▶ [Data]
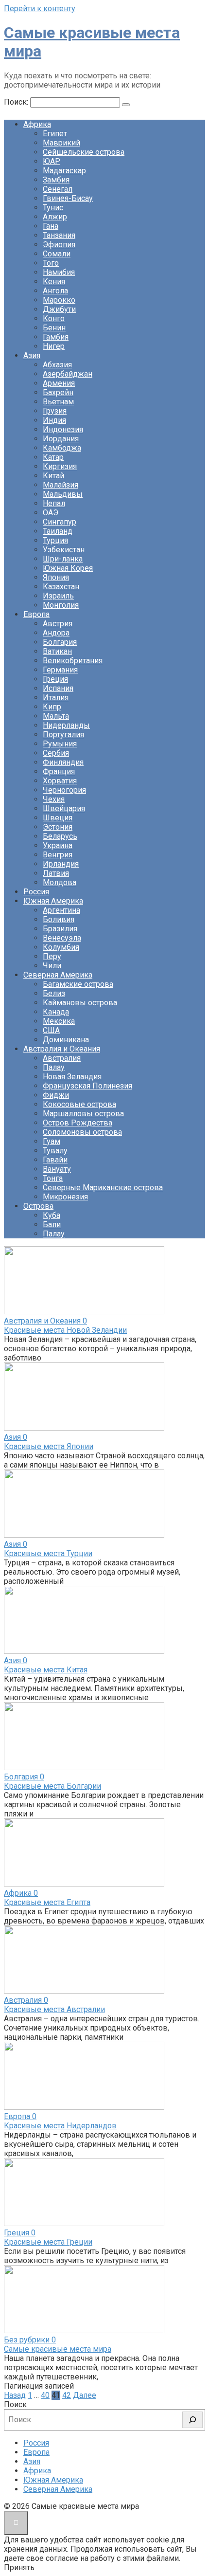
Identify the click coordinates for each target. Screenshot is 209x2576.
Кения (54, 281)
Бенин (54, 327)
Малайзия (60, 485)
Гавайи (55, 1159)
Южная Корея (68, 568)
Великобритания (73, 660)
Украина (57, 845)
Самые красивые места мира (57, 2349)
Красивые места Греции (48, 2242)
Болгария (60, 642)
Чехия (54, 799)
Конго (54, 318)
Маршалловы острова (83, 1113)
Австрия (57, 623)
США (51, 1030)
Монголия (61, 605)
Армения (59, 383)
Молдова (59, 882)
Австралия (62, 1058)
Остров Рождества (77, 1122)
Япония (56, 577)
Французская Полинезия (87, 1085)
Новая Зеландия (72, 1076)
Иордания (61, 438)
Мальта (56, 716)
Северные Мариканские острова (103, 1187)
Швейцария (64, 808)
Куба (51, 1215)
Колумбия (61, 947)
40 (45, 2395)
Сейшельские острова (83, 152)
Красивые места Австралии (54, 2009)
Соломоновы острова (82, 1132)
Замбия (56, 179)
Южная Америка (53, 901)
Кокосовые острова (79, 1104)
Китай (53, 475)
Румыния (60, 743)
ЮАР (51, 161)
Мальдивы (63, 494)
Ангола (55, 290)
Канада (56, 1011)
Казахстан (61, 586)
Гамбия (56, 337)
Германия (60, 669)
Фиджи (56, 1095)
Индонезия (63, 429)
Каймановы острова (80, 1002)
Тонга (53, 1178)
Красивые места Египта (47, 1902)
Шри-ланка (63, 558)
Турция (55, 540)
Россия (36, 891)
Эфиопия (59, 244)
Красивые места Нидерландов (60, 2125)
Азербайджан (67, 374)
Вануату (57, 1169)
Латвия (56, 873)
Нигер (54, 346)
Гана (50, 226)
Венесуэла (62, 938)
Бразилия (60, 928)
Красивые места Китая (45, 1669)
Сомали (56, 253)
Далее (84, 2395)
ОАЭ (50, 512)
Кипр (52, 706)
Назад (15, 2395)
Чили (52, 965)
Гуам (51, 1141)
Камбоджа (62, 448)
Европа (36, 614)
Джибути (59, 309)
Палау (54, 1067)
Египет (55, 133)
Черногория (64, 790)
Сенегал (57, 189)
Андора (56, 632)
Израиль (58, 595)
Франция (59, 771)
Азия (31, 355)
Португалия (63, 734)
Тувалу (55, 1150)
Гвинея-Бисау (68, 198)
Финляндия (63, 762)
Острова (38, 1206)
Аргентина (61, 910)
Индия (54, 420)
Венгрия (57, 854)
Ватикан (57, 651)
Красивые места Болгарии (52, 1786)
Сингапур (59, 521)
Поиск (15, 2404)
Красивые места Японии (48, 1446)
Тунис (53, 207)
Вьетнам (58, 401)
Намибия (59, 272)
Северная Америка (57, 975)
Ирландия (61, 864)
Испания (58, 688)
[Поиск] (192, 2420)
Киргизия (60, 466)
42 (66, 2395)
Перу (52, 956)
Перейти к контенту (39, 8)
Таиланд (57, 531)
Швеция (57, 817)
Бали (52, 1224)
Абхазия (57, 364)
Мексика (59, 1021)
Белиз (54, 993)
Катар (53, 457)
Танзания (59, 235)
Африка (37, 124)
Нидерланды (66, 725)
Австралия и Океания (61, 1048)
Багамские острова (78, 984)
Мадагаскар (64, 170)
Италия (56, 697)
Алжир (55, 216)
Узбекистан (64, 549)
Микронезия (65, 1196)
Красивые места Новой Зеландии (65, 1330)
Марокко (59, 300)
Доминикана (66, 1039)
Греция (55, 679)
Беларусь (60, 836)
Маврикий (61, 142)
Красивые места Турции (48, 1553)
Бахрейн (58, 392)
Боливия (58, 919)
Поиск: (17, 102)
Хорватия (60, 780)
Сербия (56, 753)
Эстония (57, 827)
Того (51, 263)
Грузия (55, 411)
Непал (54, 503)
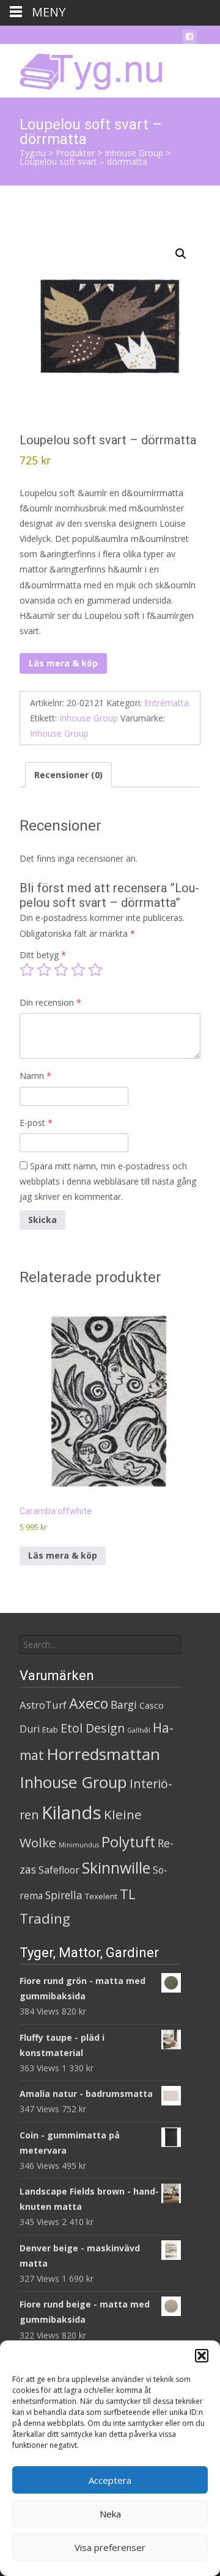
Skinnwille (116, 1868)
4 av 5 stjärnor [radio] (78, 969)
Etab (50, 1729)
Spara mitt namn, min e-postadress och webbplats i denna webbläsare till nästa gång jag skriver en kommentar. (108, 1181)
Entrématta (166, 703)
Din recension (50, 1002)
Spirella (63, 1895)
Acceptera (110, 2480)
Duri (30, 1729)
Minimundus (79, 1845)
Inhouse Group (88, 718)
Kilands (71, 1812)
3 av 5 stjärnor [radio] (61, 969)
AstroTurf (43, 1705)
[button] (202, 2356)
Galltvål (138, 1730)
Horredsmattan (103, 1754)
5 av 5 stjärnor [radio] (95, 969)
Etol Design (93, 1728)
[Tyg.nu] (82, 68)
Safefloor (58, 1870)
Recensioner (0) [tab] (68, 775)
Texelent (101, 1896)
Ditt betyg (43, 955)
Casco (151, 1705)
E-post (36, 1122)
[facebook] (189, 39)
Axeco (88, 1703)
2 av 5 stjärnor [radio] (44, 969)
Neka (110, 2514)
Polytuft (128, 1842)
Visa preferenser (110, 2547)
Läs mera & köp (63, 663)
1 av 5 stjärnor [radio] (27, 969)
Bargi (124, 1704)
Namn (35, 1075)
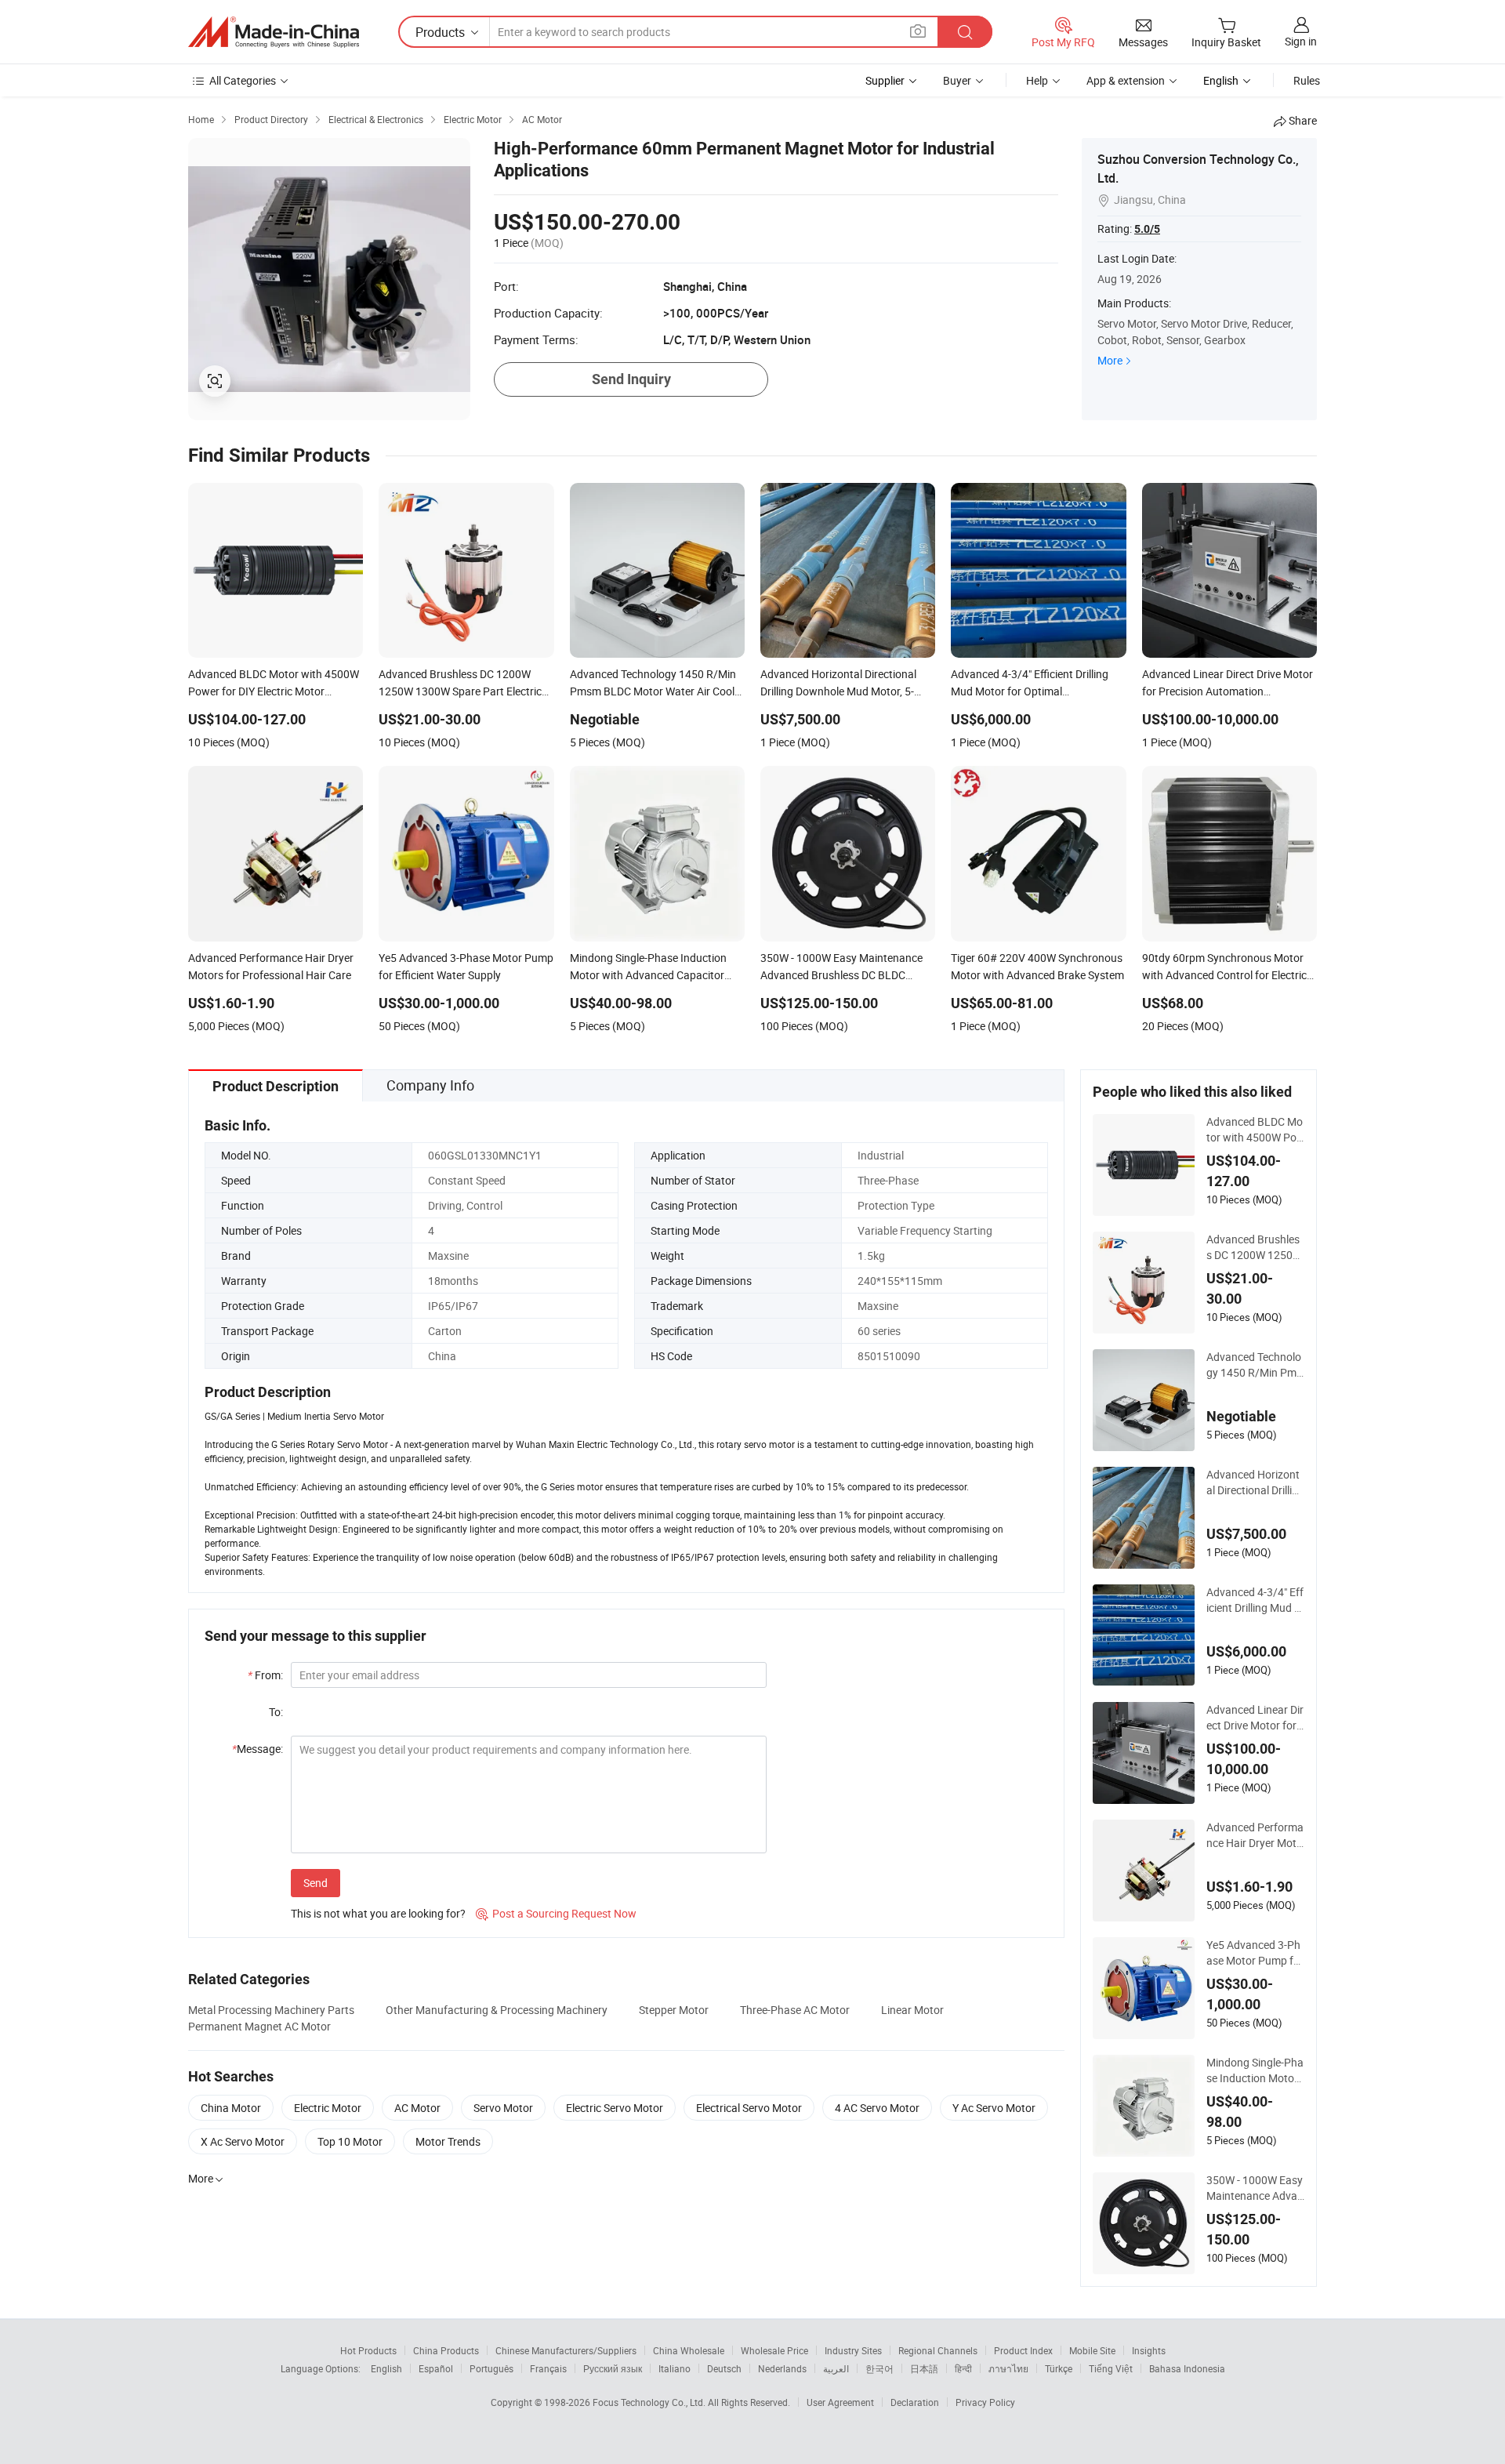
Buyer (957, 80)
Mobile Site (1092, 2350)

▶ [What to work on]
Return each line of the entries that holds the string "места".

▶ [Response area]
Самые красивые места мира (57, 2349)
Красивые места Греции (48, 2242)
Красивые места Австралии (54, 2009)
Красивые места Египта (47, 1902)
Красивые места Нидерландов (60, 2125)
Красивые места Китая (45, 1669)
Красивые места Болгарии (52, 1786)
Красивые места Японии (48, 1446)
Красивые места Новой Зеландии (65, 1330)
Красивые места Турции (48, 1553)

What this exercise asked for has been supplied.